Joss tenía la cara girada hacia la pared, como si no quisiera que Dash viera sus lágrimas. ¿Pero cómo no iba a verlas, si rodaban silenciosamente por sus mejillas, como regueros de plata?
A Dash se le formó un nudo en la garganta, desbordado por la pena. Ni siquiera la muerte de Carson lo había dejado tan devastado como aquella visión: Joss tumbada en una camilla, herida, destrozada por su culpa.
Había jurado que jamás sería un motivo de dolor o de angustia para ella. Sin embargo, lo había hecho. Él era la causa de que ella estuviera ingresada en el hospital, ensangrentada, con algunos huesos rotos y moratones. Dash no sabía si algún día sería capaz de superar aquel dolor.

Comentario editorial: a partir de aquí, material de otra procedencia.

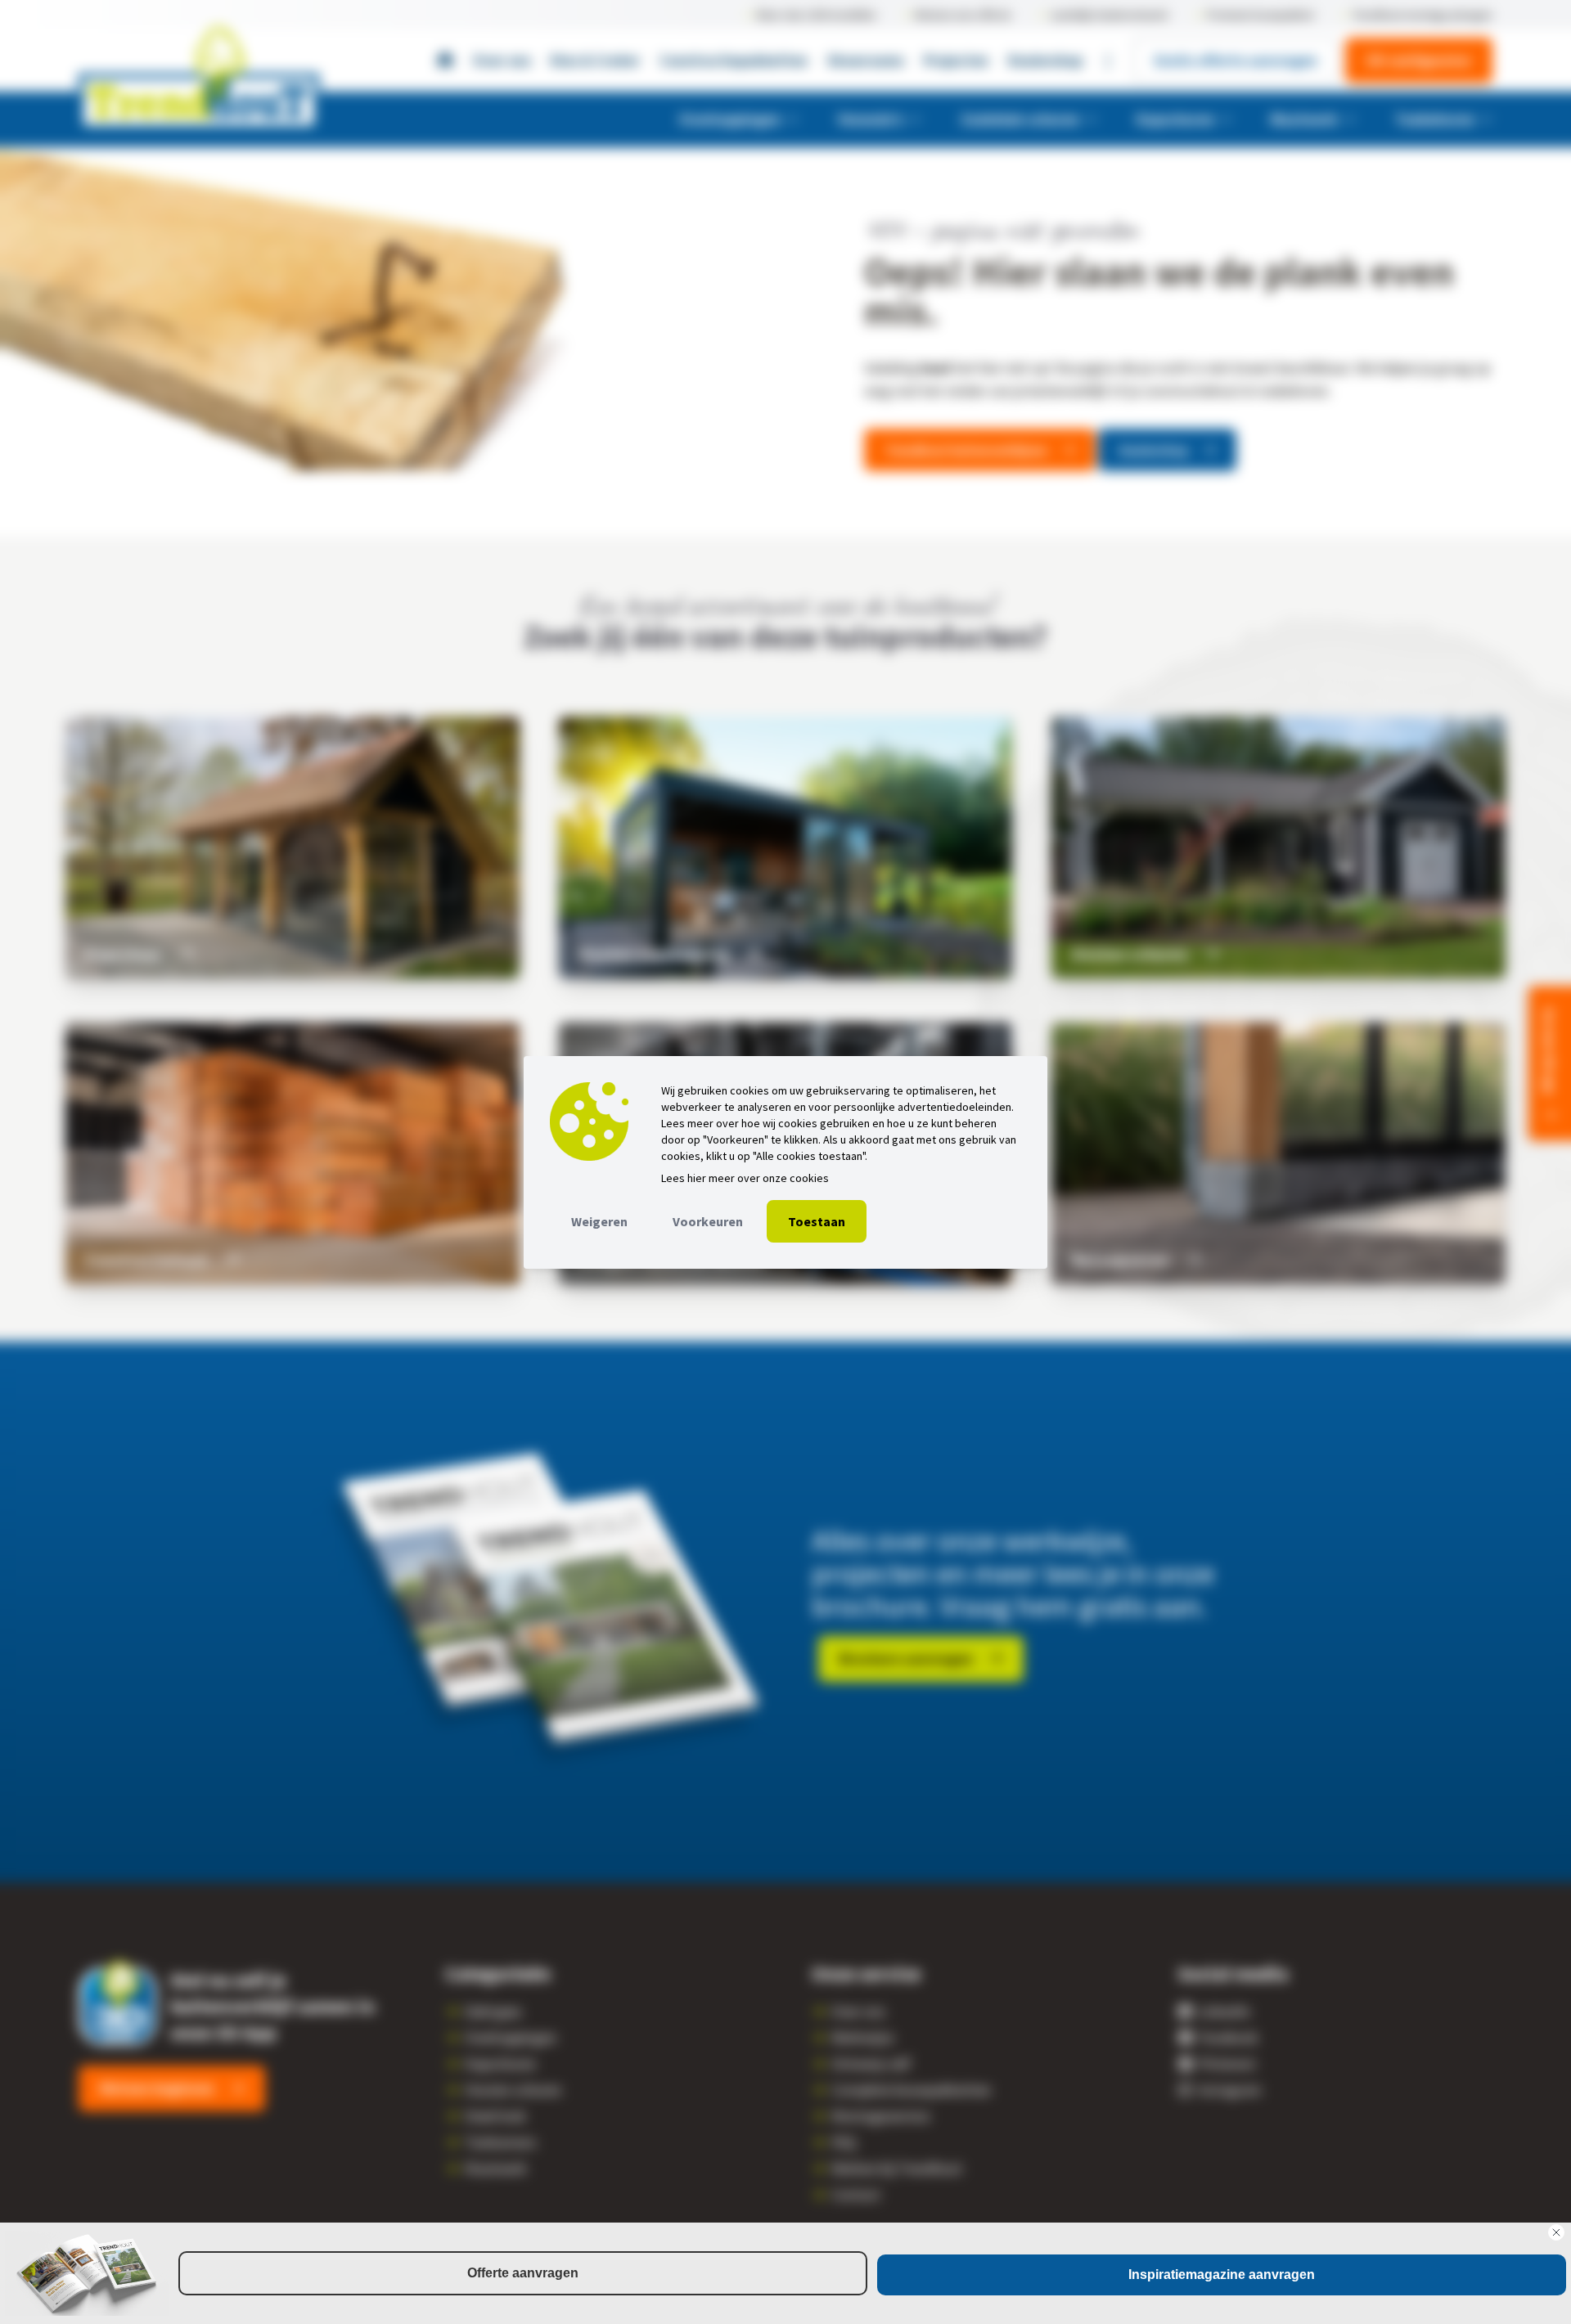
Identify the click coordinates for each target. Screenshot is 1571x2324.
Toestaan (816, 1221)
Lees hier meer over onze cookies (745, 1178)
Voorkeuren (708, 1221)
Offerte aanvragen (522, 2273)
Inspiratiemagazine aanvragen (1221, 2274)
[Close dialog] (1556, 2232)
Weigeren (599, 1221)
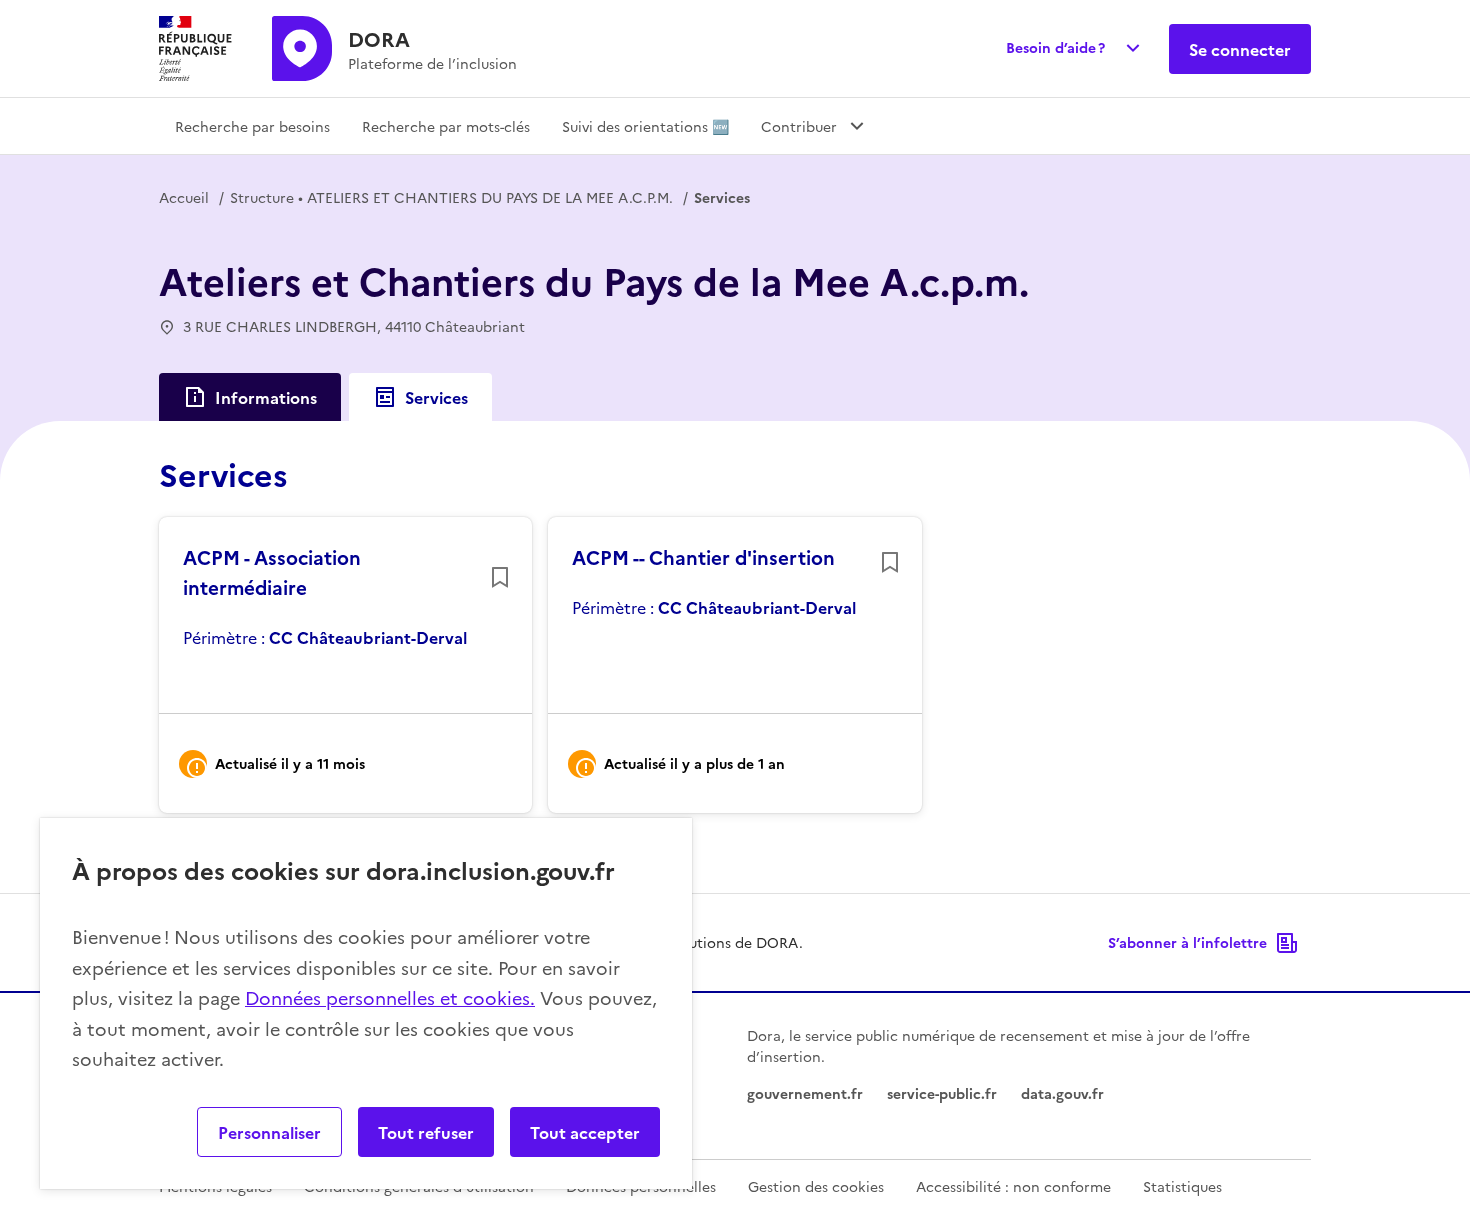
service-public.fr (942, 1093)
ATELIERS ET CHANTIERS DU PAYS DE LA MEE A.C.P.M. (451, 197)
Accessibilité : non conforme (1013, 1186)
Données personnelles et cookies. (390, 997)
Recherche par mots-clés (446, 126)
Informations (266, 397)
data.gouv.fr (1062, 1093)
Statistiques (1182, 1186)
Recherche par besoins (252, 126)
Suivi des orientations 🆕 (645, 126)
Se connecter (1240, 49)
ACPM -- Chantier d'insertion (703, 557)
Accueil (184, 197)
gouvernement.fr (805, 1093)
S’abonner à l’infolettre (1187, 942)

—Me iré —dijo sin apenas poder contener las lágrimas—. Pero no pienso tirar la toalla, Joss. Quizá pensabas que lo haría, pero no es cierto. He sido un idiota; me he comportado como un verdadero cabrón, pero te juro que si me das otra oportunidad, te compensaré. Haré que lo nuestro funcione, cariño.
Ella no se movió, ni pareció asimilar su sincera declaración. Mantenía los ojos cerrados con fuerza mientras Chessy la abrazaba y la consolaba.
—Llamaré a Kylie —murmuró Dash—. Querrá venir a verte. Ella te quiere. Yo te quiero, Joss.
Al oír aquellas palabras, Joss no pudo contenerse y se dio la vuelta expeditivamente, escupiendo fuego por los ojos.
—¡No vuelvas a decir eso nunca más! No es propio de ti, decir mentiras. Siempre has sido honesto, aunque tu sinceridad me haya partido el alma, así que ahora no cambies.
Dash apartó a Tate de un empujón y se inclinó para poder mirar a Joss a los ojos.
—Jamás te he mentido, amor mío. Y no tengo intención de empezar a hacerlo ahora. He hecho y he dicho cosas terribles. Te he hecho daño, y nunca me lo perdonaré, pero te quiero. ¡Joder! ¡Siempre te he querido! ¡Eso nunca cambiará! Me voy porque tú me lo pides, y te daré tiempo para que te recuperes, pero te juro que no pienso tirar la toalla, y no permitiré que tú lo hagas. Quiero seguir adelante con nuestra relación.
—Nunca nos has dado una oportunidad —le recriminó ella con una voz dolorosa y desgarradoramente triste.
Aquel lamento hirió a Dash en lo más profundo de su ser y lo dejó sin palabras. Retrocedió un paso y lentamente, dolorosamente, se dio la vuelta para salir por la puerta.
Joss se equivocaba. Ella tenía razón y al mismo tiempo se equivocaba. Quizá él no había dado ninguna oportunidad a su relación, pero no pensaba renunciar. Removería cielo y tierra y bajaría al infierno, si eso era lo que tenía que hacer para recuperar a Joss.